Officer Chenevert, who removed the towel from the defendant's grasp, testified that he took the towel for his own protection as he did not know what could be inside. Chenevert was also asked if he could tell whether or not there was a gun in the hand towel. He replied: "A gun can be very small, and you can conceal it in your hand without the towel." The circumstances provide sufficient and particular facts to support a reasonable inference of a "substantial possibility" of danger as required by C.Cr.P. 215.1(B) and State v. Bolden, supra. It was plausible for Officer Chenevert to have a reasonable fear for his own safety as well as for those nearby, and it was appropriate for him to seize the towel, a very expectable location of the possible concealed weapon, to protect himself.
The police officer "... is entitled for the protection of himself and others in the area to conduct a carefully limited search of the outer clothing of such persons [those who may be armed and presently dangerous] in an attempt to discover weapons which may be used to assault him." Terry v. Ohio, 392 U.S. 30, 31, 88 S.Ct. 1884, 1885, 20 L.Ed.2d 911 (1968).
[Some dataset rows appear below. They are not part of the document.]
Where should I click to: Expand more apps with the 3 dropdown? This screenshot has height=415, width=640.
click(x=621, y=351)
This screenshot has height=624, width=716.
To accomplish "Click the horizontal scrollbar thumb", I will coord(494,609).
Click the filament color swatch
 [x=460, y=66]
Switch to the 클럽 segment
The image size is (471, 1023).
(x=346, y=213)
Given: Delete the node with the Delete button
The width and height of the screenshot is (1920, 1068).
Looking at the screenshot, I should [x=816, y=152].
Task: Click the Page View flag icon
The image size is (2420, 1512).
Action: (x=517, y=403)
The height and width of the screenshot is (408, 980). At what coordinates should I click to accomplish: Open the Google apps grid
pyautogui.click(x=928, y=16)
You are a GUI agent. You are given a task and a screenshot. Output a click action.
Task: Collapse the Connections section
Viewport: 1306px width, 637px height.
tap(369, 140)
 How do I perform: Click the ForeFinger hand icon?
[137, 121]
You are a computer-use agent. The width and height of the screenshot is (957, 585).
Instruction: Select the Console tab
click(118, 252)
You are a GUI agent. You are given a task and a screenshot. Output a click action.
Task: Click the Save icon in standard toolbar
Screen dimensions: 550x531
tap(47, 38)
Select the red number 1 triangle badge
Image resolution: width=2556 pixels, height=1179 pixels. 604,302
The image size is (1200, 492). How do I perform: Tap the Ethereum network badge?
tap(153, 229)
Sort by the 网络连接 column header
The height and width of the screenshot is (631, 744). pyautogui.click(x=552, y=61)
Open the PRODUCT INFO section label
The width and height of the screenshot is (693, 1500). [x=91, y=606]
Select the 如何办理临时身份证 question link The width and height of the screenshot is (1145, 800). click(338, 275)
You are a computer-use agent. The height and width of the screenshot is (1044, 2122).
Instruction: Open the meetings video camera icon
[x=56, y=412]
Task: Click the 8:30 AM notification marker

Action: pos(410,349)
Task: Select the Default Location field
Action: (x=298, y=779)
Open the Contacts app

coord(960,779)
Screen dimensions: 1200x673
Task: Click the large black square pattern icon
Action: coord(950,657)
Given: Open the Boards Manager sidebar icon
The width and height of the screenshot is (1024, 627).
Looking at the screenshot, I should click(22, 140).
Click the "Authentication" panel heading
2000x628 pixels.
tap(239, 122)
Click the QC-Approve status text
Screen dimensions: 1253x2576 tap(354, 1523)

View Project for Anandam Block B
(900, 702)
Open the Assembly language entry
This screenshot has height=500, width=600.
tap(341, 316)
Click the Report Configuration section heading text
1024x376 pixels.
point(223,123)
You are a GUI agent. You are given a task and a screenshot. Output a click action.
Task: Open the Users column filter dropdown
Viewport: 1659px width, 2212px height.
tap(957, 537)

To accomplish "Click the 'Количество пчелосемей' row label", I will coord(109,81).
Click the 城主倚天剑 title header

The Louisiana Supreme Court, too, has upheld police officers' searching an article other than outer clothing to determine whether a suspect was armed. State v. Davis, 383 So.2d 1005 (La.1980), involved police officers acting upon an anonymous tip describing a suspect who was to be found at a cocktail lounge, allegedly carrying a concealed weapon. The officers went to the lounge and saw a patron (the defendant) seated at the bar who matched the description given to them.
"As the officers approached the suspect, they noticed a brown paper bag in front of him. When the suspect saw them, he grabbed for the sack but the officers seized it first and told the defendant he was under arrest. A .38 caliber revolver containing four live bullets was found inside the bag." Id. at 1006.
The court found that this particular fact situation justified quick action by the police to protect the public and those in the barroom from the dangerous situation which occurred when the defendant went to grab for the bag. In our case, too, the officers had reason to believe the seized towel might contain a gun.
The Louisiana Supreme Court has held:
"Officers may conduct a limited search for weapons during a lawful investigatory stop, where such a search is necessary to neutralize the threat of physical harm. Terry v. Ohio, 392 U.S. 1, 88 S.Ct.